**COMPLETE THE FOLLOWING:**
[1] List every type of aircraft named in the passage on stalled technological progress.
[2] Continue the passage on stalled technological progress from its final sentence, keeping the speaker's conversational voice.

**PROVIDED PASSAGE:**
↓↓↓
At a modest marginal cost, the space shuttle’s external tanks [ETs] could have been kept in orbit indefinitely. […] Not destroying them would have roughly tripled the total mass launched into orbit by the Shuttle. ETs could have been connected to build units that would have humbled today’s International Space Station.

A grizzled NASA veteran once told me that the Apollo moon landings were communism’s greatest achievement.

Today’s belief in ineluctable certainty is the true innovation-killer of our age. […] Any strategy that involves crossing a valley—accepting short-term losses to reach a higher hill in the distance—will soon be brought to a halt by the demands of a system that celebrates short-term gains and tolerates stagnation, but condemns anything else as failure. In short, a world where big stuff can never get done.

 

Tim Wu talks with Neal Stephenson, a science fiction writer and author of such books as Anathem and Snow Crash, as part of the „Stranger Than Fiction” series:

If you take someone from 1967 and send them forward to 2012, they wouldn’t really much that was different. And in some ways they would see things missing. People still drive around in cars. […] They’re still flying around in the same 747s and 737s we got now. SSTs [Super Sonic Transport] don’t exist anymore. We’ve lost the ablility to launch human beings into space, let alone send them to the moon and bring them back.
↑↑↑
**RECORDED DATA:**
↓↓↓
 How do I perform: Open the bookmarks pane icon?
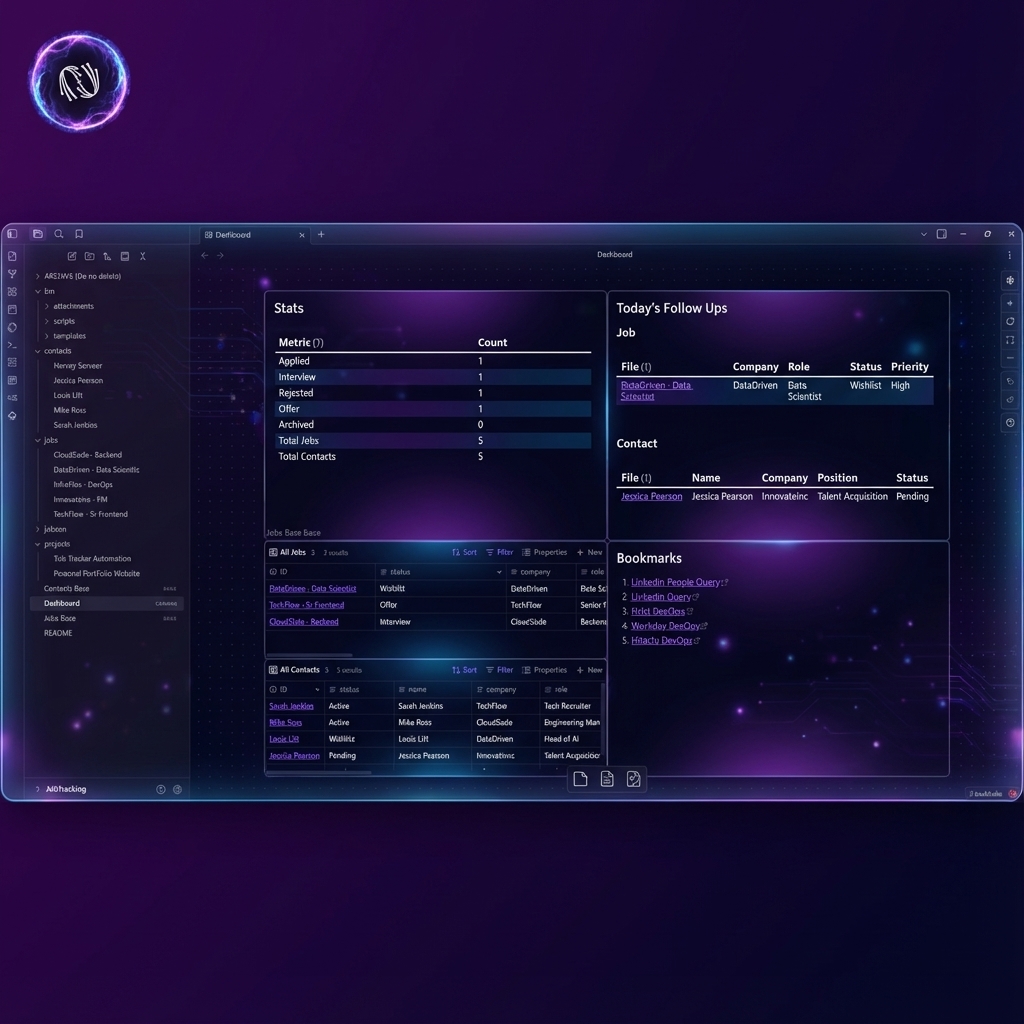tap(79, 234)
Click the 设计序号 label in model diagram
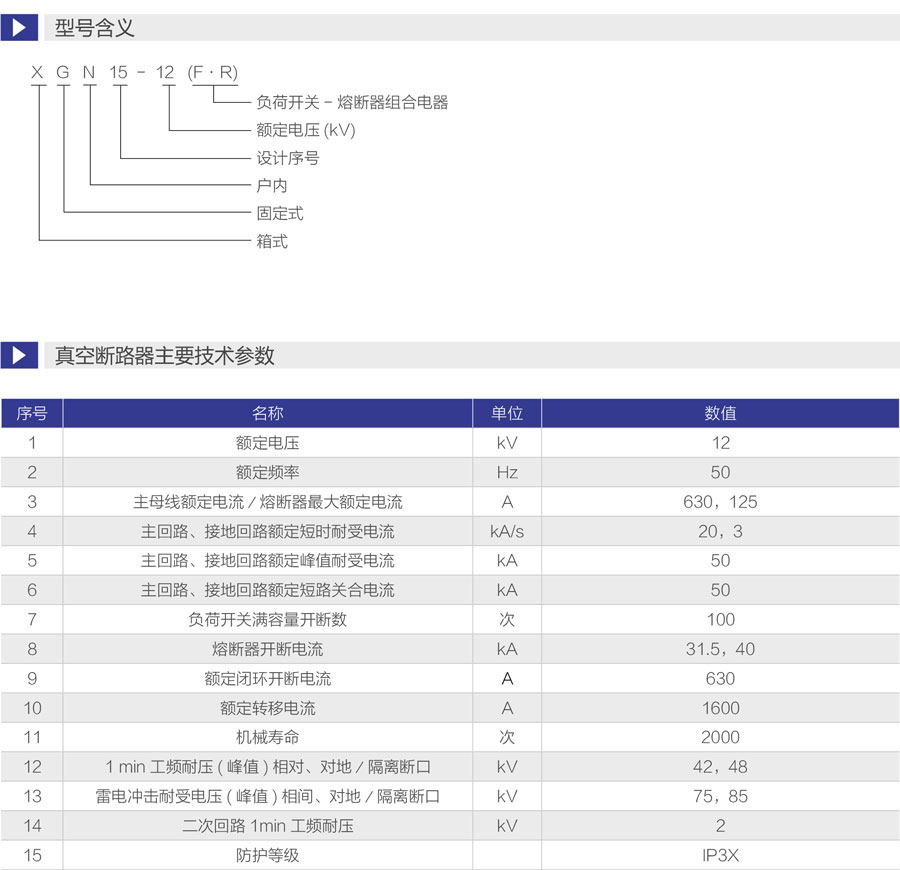 point(288,158)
↑↑↑
**ANSWERS BY ITEM:**
[1] 747s, 737s, SSTs (Super Sonic Transport)

[2]
as if we have hit the wall in terms of introducing new technologies and I am curious as to why that happened.

When that [the mobile electronics market] opened up, it just created a big sucking sound – to paraphrase Ross Perot – that pulled in every single technically minded inventive geek for the next generation or so. The people who, in a previous generation, would have been designing airplanes or so ended up working on apps.

 

Solve for X: Neal Stephenson on getting big stuff done:

In the first two thirds of the 20th century we went from not believing that heavier then air flight is possible to walking on the moon.

Human spacetravel is a lost art.

Diseases that we could easily treat with antibiotics have become intractable and are making a comeback.

And even diseases that could easily be snuffed out by vaccines are coming back, simply because parents aren’t getting their kids vaccinated because they don’t believe in science anymore.

To be fair, there is a partial explanation of this in the rise of the personal computer and the Internet which has siphoned of a huge fraction of inventive energies to work on forms of progress that aren’t as obvious as space rockets and nuclear bombs.
 
I saw the best minds of my generation writing spam filters.

Deep Water Horizon and Fukushima kind of converted me to the view that the threat now has not become ‘too much innovation’ but ‘not enough innovation’.
 
The reactors that melted down in Fukushima were build in the early 1970ties, based on designs from the 1960ties. So if you look under the hood of a 1960ties automobile – if you can even find one that is still running – and you compare it to what you can see under the hood of a modern vehicle, it has to send a little chill down your spine to think that nuclear reactors built in and designed in that era are still hot today.

It’s my thesis that a small number of people have to shoulder greater risks in order to create changes eventually that reduce risk for civilization as a whole. And when they stop fulfilling that responsibility, a decline sets in that may require some concious effort to reverse.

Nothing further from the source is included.